CBS News reported that American companies are currently losing $250 billion every year in intellectual property,  ”much of that to the Chinese.”

Reactions continue to pour in to AT&T’s potential merger with DirecTV. Broadcasting & Cable said that Sen Al Franken, D-Minn., called for scrutiny through congressional hearings.

“We’re witnessing a major transformation of the telecom industry – and it’s going in exactly the wrong direction,” Franken said in a press statement. “We’re moving toward an industry with fewer competitors – where corporations are getting bigger and gaining more and more control over the distribution of information. This hurts innovation, and it’s bad for consumers, who have been getting squeezed by higher bills.”

The Augusta Chronicle reported that hearings are already planned on the merger, and that legislators plan to bring in top company executives.

A Sunday night statement from House Judiciary Chairman Bob Goodlatte, R-Va. and Rep. Spencer Bachus, R-Ala., and Reps. John Conyers, D-Mich., and Hank Johnson, D-Ga., read, “The proposed AT&T and DirecTV merger would be the fourth largest telecommunications merger in history.”

Senate Judiciary Committee Chairman Patrick Leahy, D-Vt., shared Franken’s worry that a merger between AT&T and DirecTV would favor big companies and neglect the needs of consumers, the Chronicle reported.
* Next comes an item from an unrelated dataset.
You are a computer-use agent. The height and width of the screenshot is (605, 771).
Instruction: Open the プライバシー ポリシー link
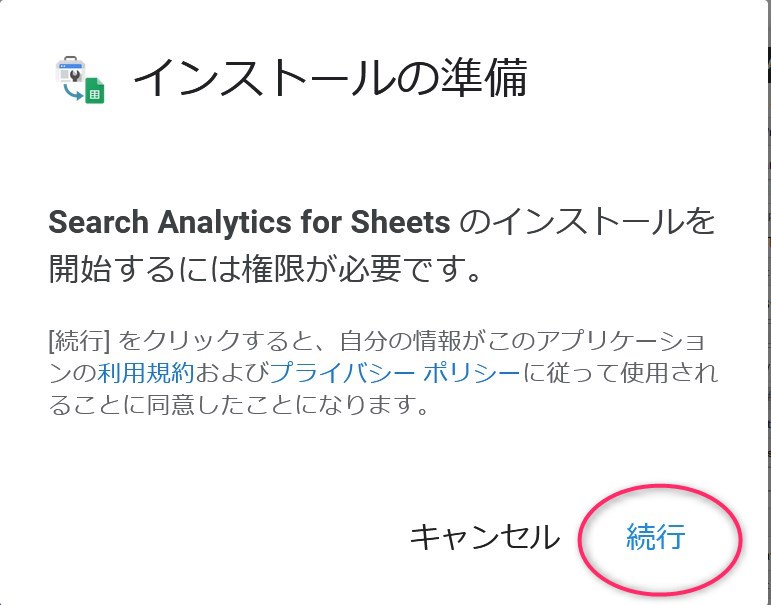click(x=395, y=373)
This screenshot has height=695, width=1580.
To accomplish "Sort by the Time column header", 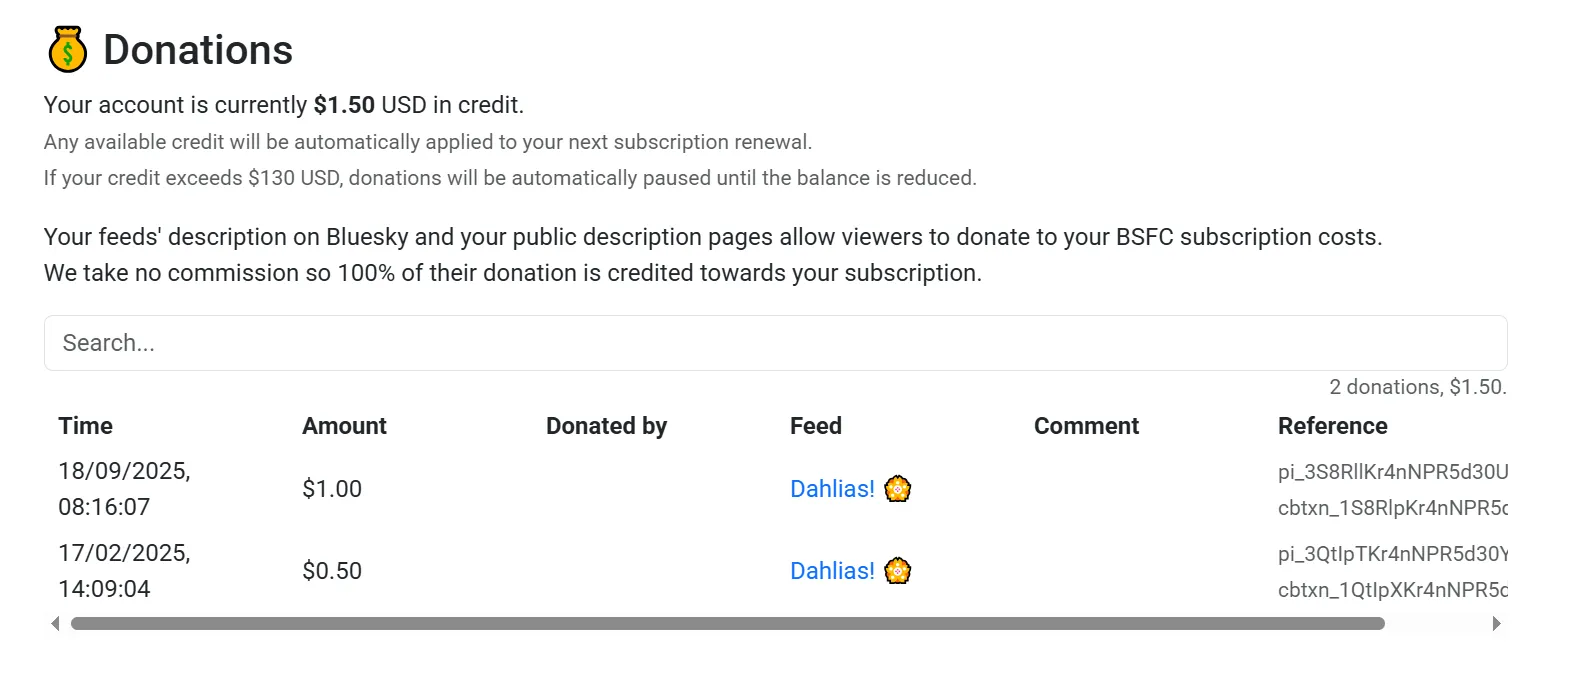I will pos(86,426).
Trade group American Cable Association said that it was “troubled” by consolidation within the subscription video marketplace, according to C21 Media. The National Association of Broadcasters, meanwhile, voiced similar complaints.
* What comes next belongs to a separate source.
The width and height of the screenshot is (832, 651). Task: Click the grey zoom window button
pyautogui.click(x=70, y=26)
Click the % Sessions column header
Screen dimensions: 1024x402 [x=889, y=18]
“It is hard to see how decreasing competitors in the pay TV marketplace – while increasing regulatory restraints on local TV stations – truly benefits consumers,” said NAB spokesman Dennis Wharton.

ReCode said that AT&T is arguing that its merger with DirecTV would actually give consumers more choices.  As for net neutrality, Recode also reported that AT&T has pledged to abide by the laws now-overturned by a federal court “for at least three years after closing.”

FCC Chairman Tom Wheeler released a copy of the written testimony that he will be giving on Tuesday before the Subcommittee on Communications and Technology Committee on Energy and Commerce about the FCC’s involvement in amending rules on net neutrality.

“I believe that the Section 706 framework set forth by the Court of Appeals in [the Verizon case] is sufficient to give us the authority to adopt and implement robust rules to protect the open Internet,” Wheeler said.